In further evidence that Roche’s $310 million metabolic therapy bet will pay off, the Big Pharma’s Alnylam-partnered hypertension drug has notched up another phase 2 win.
The KARDIA-2 study enrolled 672 adults with mild to moderate hypertension who received either a 600-mg dose of the RNAi therapeutic zilebesiran or placebo on top of one of three approved hypertension meds—namely Pfizer’s Norvasc, Daiichi Sankyo’s Benicar or indapamide.
Patients who received zilebesiran added to one of these standard-of-care meds “experienced a clinically and statistically significant reduction in systolic blood pressure” when assessed by 24-hour ambulatory blood pressure monitoring at a three-month assessment, Roche said in a March 5 release.
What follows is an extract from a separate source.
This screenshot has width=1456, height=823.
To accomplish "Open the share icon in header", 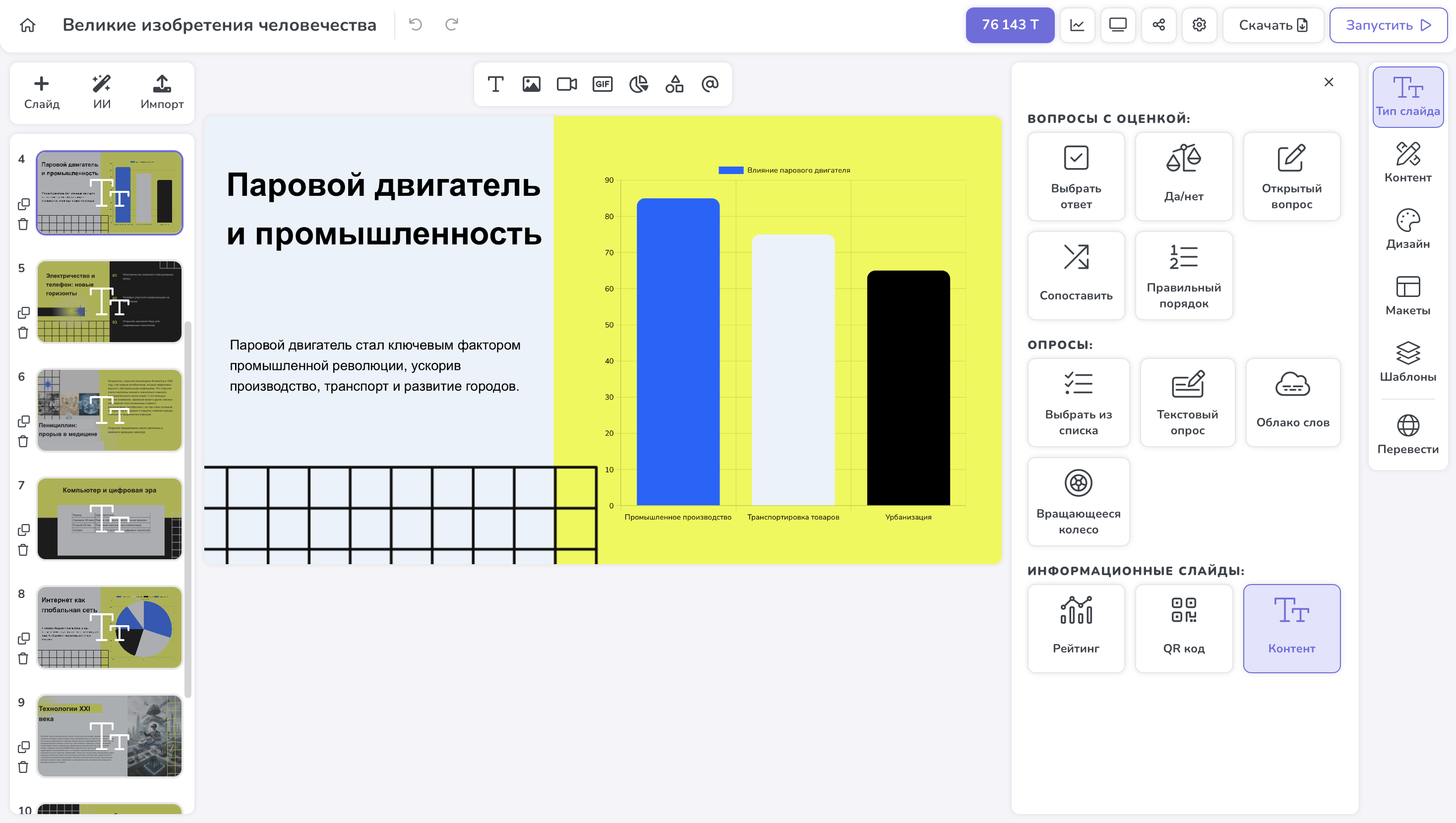I will 1158,25.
Additional blood-pressure-related endpoints will be measured at the six-month mark, while safety is being assessed throughout the study. In a release, Alnylam said zilebesiran has so far demonstrated an “encouraging safety and tolerability profile” in the study.
While today’s announcement was light on any actual data, the companies said they expect to unveil the full results at a conference next month.
“We are thrilled that a single dose of zilebesiran achieved clinically significant, additional reductions in systolic blood pressure when administered to patients who are not adequately controlled with commonly prescribed antihypertensives,” Simon Fox, Ph.D., who leads Alnylam’s zilebesiran program, said in the company’s release.
“These KARDIA-2 results, showing durable additional levels of blood pressure reduction on top of what is achieved by standard of care first-line antihypertensives with an encouraging safety profile, reinforce our confidence in zilebesiran’s differentiated profile,” Fox added.
Zilebesiran is a subcutaneously administered RNAi therapeutic that targets liver-expressed angiotensinogen. This morning’s top-line results are another sign that Roche made the right call to secure the full ex-U.S. rights and co-U.S. rights to the candidate from Alnylam for $310 million upfront back in July 2023.
“With twice-yearly dosing in combination with standard of care medication, zilebesiran has strong potential to sustain lower blood pressure and reduce the risk of stroke, heart attack and death that can result from inadequate treatment,” Roche’s chief medical officer Levi Garraway, M.D., Ph.D., said in the Big Pharma’s release.
Should zilebesiran reach the market, Alnylam will be in line for up to $2.8 billion in milestone payments. Roche retains the option to spearhead the development of the drug for any future indications beyond hypertension.
The two companies used today’s readout to announce that they have kicked off a new phase 2 study, KARDIA-3, to assess zilebesiran as an add-on therapy in patients with high cardiovascular risk and uncontrolled hypertension despite treatment with between two and four approved antihypertensive meds.
Zilebesiran already sailed through the midstage KARDIA-1 study back in September 2023, where both 300-mg and 600-mg doses of the drug produced a more than 15-mmHg mean reduction in 24-hour systolic blood pressure after three months when compared to placebo.
William Blair analysts acknowledged that today’s announcement was “light on details,” but said they were “encouraged by reports of another positive midstage study and look forward to additional data in the coming weeks.”
However, when it comes to Alnylam’s long-term prospects, investors are more focused on vutrisiran, the analysts stressed. The phase 3 HELIOS-B trial of the RNAi treatment in hereditary transthyretin-mediated (hATTR) amyloidosis is expected to read out in June or July.